### [EXERCISE]
Rewrite the data below with every "chevron" changed to "arrow" and everything else kept as it is. Omit the pictures from your answer.

### [GIVEN ENTRIES]
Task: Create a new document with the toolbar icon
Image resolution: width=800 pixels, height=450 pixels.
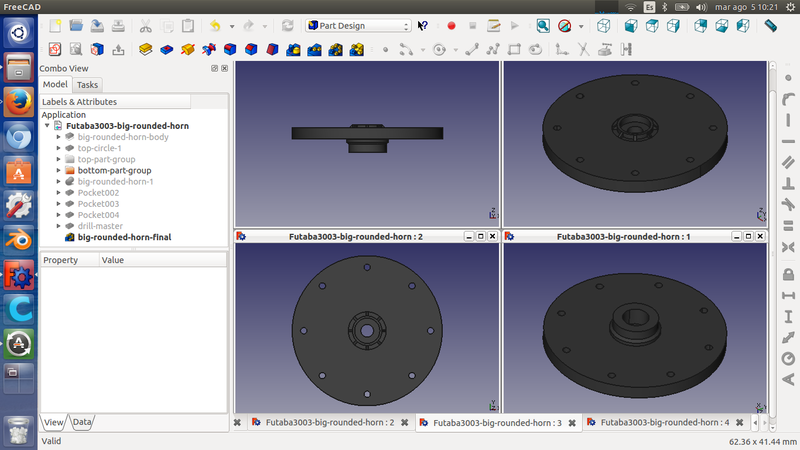Action: tap(54, 25)
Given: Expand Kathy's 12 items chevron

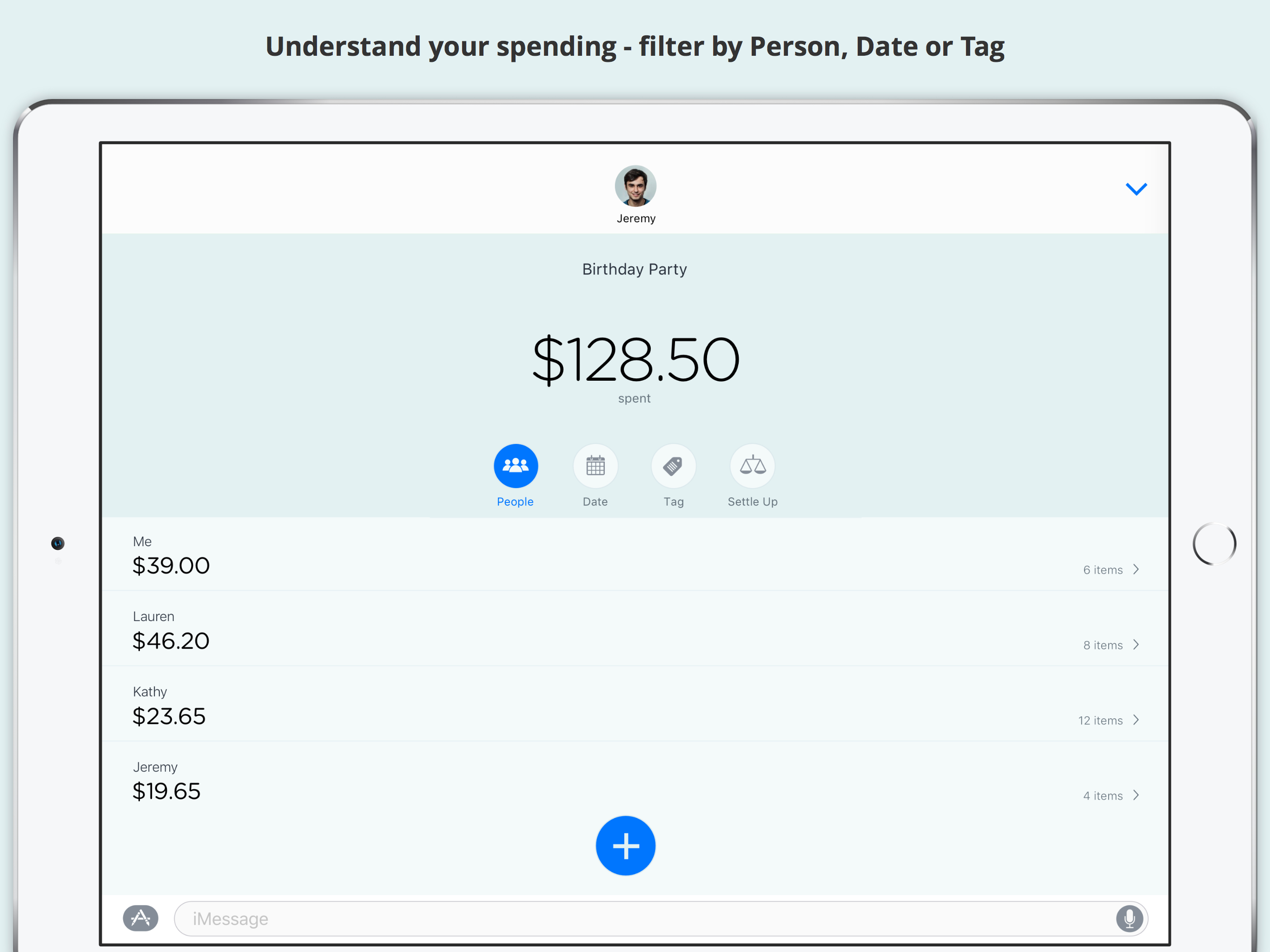Looking at the screenshot, I should click(1136, 720).
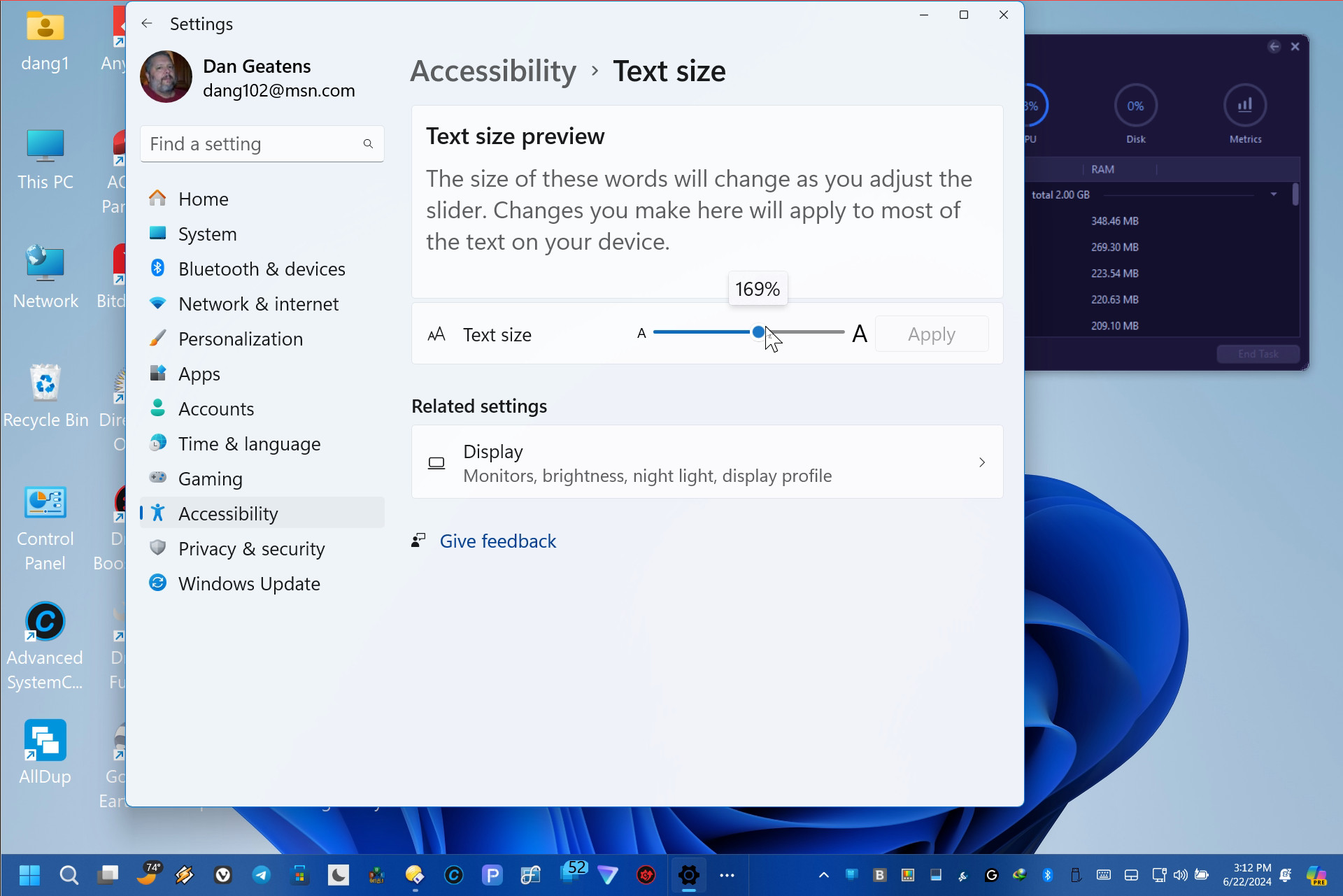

### [EXERCISE SOLUTION]
Task: Create a new document with the toolbar icon
Image resolution: width=800 pixels, height=450 pixels.
Action: tap(54, 25)
Given: Expand Kathy's 12 items arrow

Looking at the screenshot, I should click(1136, 720).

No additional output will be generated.